I would like to share an intriguing incident involving the Comment Service, a crucial component managed by the Moderation & Fraud team within Dolap, a thriving C2C (consumer-to-consumer) marketplace platform renowned for its second-hand shopping opportunities. On this platform, users heavily rely on the comment feature, situated beneath product details, to engage in communication with one another. Given the absence of alternative communication methods, the comment feature plays a pivotal role in the Dolap application. Allow me to recount the captivating tale that unfolded around this vital service.
First, let me provide some information about the relevant project and working environment.
Our focal project revolves around the Comment Service, a fundamental element of the Dolap application entrusted with comment management. Built on the robust foundation of JAVA and Spring Boot, this service operates seamlessly within the AWS infrastructure.
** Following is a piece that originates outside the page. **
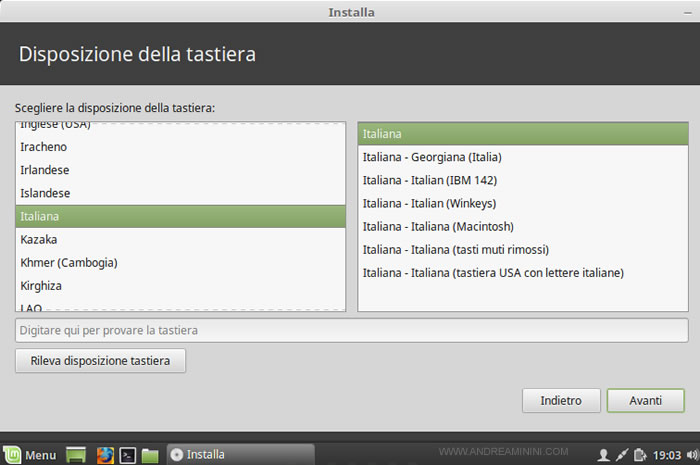Screen dimensions: 700x465
Task: Open the terminal launcher icon
Action: point(128,455)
PostgreSQL, integrated with AWS’ RDS, serves as the database, while Redis is the chosen caching method leveraged through AWS’ Elasticache service.
To effectively handle our project’s infrastructure, we rely on AWS CDK (Cloud Development Kit). This powerful tool empowers us to effortlessly create and manage various components within the AWS ecosystem. With AWS CDK, we orchestrate essential services including ECS (Elastic Container Service), ECR (Elastic Container Registry), RDS (Relational Database Service), ElastiCache, Network configurations, and CloudWatch for comprehensive monitoring and observability. By utilizing AWS CDK, we ensure seamless infrastructure management for our project.
For more information, you can visit the AWS CDK.
Now, allow me to guide you through the captivating narrative of the events that transpired within the Comment Service, followed by our prompt and effective resolution to restore order amidst the chaos.
A Case Study: The Impact of Human Error on an Incident
In a critical work scenario, the consequences of a single human error can have far-reaching implications. Consider a recent incident involving the accidental deletion of a CloudFormation stack.
Within the final 15 minutes of the workday, the individual in question found themselves juggling responsibilities, attempting to simultaneously engage in a meeting and review data pertaining to the Comment Service on the CloudFormation screen. Amidst the competing demands for attention, a momentary lapse resulted in an unintended click on the DELETE button, swiftly followed by confirmation of the irreversible action.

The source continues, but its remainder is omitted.